Luca Bringhen racconta l’esperienza alla guida della rassegna che si apre domani

Una storia lunga 29 anni. «Tutto è cominciato nel 1990. Avrò avuto 22, 23 anni e amavo suonare. Mi piaceva a tal punto che mi è venuta l’idea di dare vita a una manifestazione in cui gruppi locali potessero esibirsi live in un vero e proprio concerto». A ricordare gli esordi del “TavaRock” è il suo organizzatore storico, Luca Bringhen dell’associazione Spazio Futuro. «Abbiamo cambiato l’anima di un paese – prosegue -. Essendo nati piccoli siamo cresciuti piano piano insieme al paese e alle persone del paese. Questo ha fatto sì che Tavagnasco, territorio pressoché sconosciuto ai più, diventasse negli anni un punto di riferimento per molti proprio grazie al festival». L’attesa è dunque finita. Torna, infatti, da domani e fino a sabato 20, la kermesse musicale che da 29 anni offre a giovani band emergenti, provenienti da tutta Italia, l’occasione di presentarsi all’attenzione di un vasto pubblico. Tre piccoli paesi montani, sotto i 2.000 abitanti, Settimo Vittone, Quincinetto e Tavagnasco, i palcoscenici della 29ª edizione. «La facciamo a ottobre – spiega Bringhen – per lanciare il trentennale che si terrà poi ad aprile 2019. Una cifra tonda che fa riflettere. Se mi metto a guardare indietro posso dire che siamo riusciti a creare un qualcosa di molto più grande rispetto ai nostri sogni iniziali».

Dalla chiesa sconsacrata della Confraternita di 100 posti, dove tutto ha avuto inizio nel 1990, si è, infatti, arrivati all’allestimento di un Palatenda fisso. Una struttura in grado di contenere circa 2.000 persone, costruita con fondi della Regione Piemonte.

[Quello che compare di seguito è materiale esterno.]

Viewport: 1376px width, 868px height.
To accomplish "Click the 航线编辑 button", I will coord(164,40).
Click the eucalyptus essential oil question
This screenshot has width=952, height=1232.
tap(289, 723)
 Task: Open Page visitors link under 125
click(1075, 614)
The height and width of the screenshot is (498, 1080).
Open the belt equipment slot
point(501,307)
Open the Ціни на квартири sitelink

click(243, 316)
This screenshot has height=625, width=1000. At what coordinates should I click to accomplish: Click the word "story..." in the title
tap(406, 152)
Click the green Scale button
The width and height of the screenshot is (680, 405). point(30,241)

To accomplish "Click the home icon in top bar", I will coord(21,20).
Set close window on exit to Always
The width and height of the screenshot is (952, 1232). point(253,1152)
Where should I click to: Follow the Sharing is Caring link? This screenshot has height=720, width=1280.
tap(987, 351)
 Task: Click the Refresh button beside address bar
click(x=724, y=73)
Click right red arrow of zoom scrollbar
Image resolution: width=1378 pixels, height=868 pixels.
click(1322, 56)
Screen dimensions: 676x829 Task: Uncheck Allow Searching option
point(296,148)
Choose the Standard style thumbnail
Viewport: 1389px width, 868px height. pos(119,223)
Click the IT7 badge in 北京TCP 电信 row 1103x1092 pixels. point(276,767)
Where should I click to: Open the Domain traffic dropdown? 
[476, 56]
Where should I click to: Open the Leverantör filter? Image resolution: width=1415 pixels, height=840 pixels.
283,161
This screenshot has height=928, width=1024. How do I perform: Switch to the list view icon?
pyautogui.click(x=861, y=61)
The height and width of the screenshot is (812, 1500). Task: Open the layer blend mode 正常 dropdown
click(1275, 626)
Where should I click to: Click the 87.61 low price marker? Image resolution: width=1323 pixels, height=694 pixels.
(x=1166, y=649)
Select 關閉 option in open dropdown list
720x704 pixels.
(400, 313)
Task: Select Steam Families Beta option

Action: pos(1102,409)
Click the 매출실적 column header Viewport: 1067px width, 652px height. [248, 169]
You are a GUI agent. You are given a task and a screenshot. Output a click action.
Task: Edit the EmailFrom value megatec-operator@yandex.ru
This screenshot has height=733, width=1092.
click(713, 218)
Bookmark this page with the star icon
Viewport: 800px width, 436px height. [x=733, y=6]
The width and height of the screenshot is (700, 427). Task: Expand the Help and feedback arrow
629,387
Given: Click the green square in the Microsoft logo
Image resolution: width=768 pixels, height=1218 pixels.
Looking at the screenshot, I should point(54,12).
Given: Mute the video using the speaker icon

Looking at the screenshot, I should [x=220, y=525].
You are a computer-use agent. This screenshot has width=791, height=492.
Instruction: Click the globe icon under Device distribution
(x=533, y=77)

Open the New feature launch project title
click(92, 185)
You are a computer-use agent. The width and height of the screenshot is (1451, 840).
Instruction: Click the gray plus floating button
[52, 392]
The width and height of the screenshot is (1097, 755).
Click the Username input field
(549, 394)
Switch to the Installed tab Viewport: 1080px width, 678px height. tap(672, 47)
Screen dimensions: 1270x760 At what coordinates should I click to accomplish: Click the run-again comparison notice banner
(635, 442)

Oltre mille i gruppi che si sono esibiti sui palchi del festival e migliaia i musicisti che hanno potuto godere e apprezzare della tranquillità e della bellezza di Tavagnasco. Nel 2018 si parte nel nome dello ska. Domani, alle 21,30, si festeggiano 35 anni del genere in Italia con i Matrioska, The Magnetics e i Rimozione, seguiti dall’aftershow di mr. Arma Martellini. Si prosegue sabato, sempre alle 21,30, con gli Ural, i Chrom, gli Unble Bard & Dirty Bastards, i Folkstone e l’after di Indie Generator Groove. Domenica, dalle 14, si entra nel vivo del festival con: Gimme that Kiwi, Pol En Tino, Twang, Arabel, Linea di Massima, La vigna di Bergnif, Noblinkers, Arianna & The Blue Snails, Animal Style. La sera spazio a Carisma e Portugnol Connection con l’aftershow di Albertown. Venerdì 19, alle 21,30, al “TavaRock” arrivano T-Fesk, Sago e i suoi Principi, DrefGold e la musica di Luciux e Depe. Sabato 20, ultimo giorno di festival, a salire sul palco, dalle 21,30, la Modern Fanfara Street Band e Ruggero dei Timidi con l’aftershow di Hugolini.